Ich kann heute nicht mehr genau sagen, wie ich auf den Fänger im Roggen gestoßen bin, aber mit diesem Buch veränderte sich viel. Ich las es innerhalb von zwei oder drei Tagen, und als ich fertig war, las ich es noch mal. Fortan verbrachte ich einen Großteil meiner Zeit in Buchhandlungen; entdeckte Hemingway, Fauser, Ford. Und jedes Mal, wenn ich eines der Bücher zuschlug, war ich wie benommen. Ich habe Der alte Mann und das Meer bestimmt zehn mal gelesen, und ich werde es sicher noch ein paar mal lesen.
Heute, über fünfzehn Jahre später, kommen diese Momente leider nicht mehr so oft vor. Aber hin und wieder stehe ich in einer Buchhandlung, lese die ersten Sätze von einem Roman oder einer Erzählung, und dann ist da wieder dieses Gefühl, das mich auch damals gefangen nahm, und ich gehe mit dem Buch aus dem Laden, und ich kann es kaum abwarten, endlich zuhause anzukommen.
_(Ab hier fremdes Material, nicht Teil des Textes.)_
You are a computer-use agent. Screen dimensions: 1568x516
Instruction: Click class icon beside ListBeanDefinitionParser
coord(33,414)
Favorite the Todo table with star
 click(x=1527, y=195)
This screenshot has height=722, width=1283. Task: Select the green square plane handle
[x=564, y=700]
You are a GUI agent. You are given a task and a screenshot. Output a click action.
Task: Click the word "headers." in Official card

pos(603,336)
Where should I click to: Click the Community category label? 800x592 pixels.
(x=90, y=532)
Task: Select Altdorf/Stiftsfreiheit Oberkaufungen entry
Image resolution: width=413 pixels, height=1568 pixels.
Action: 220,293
Lean on Pete ist so ein Buch – traurig und schön. Eine Geschichte, die mich mit einer Wucht erwischte, der ich kaum standhalten konnte. Der kleine Charley, die fremde Stadt und die Freundschaft zu einem Rennpferd. Auch heute verbringe ich noch hin und wieder Zeit auf irgendwelchen Baustellen, aber es ist seltener geworden, und es hat sich etwas grundlegend verändert – bei mir zuhause gibt es dieses Regal mit all diesen Büchern.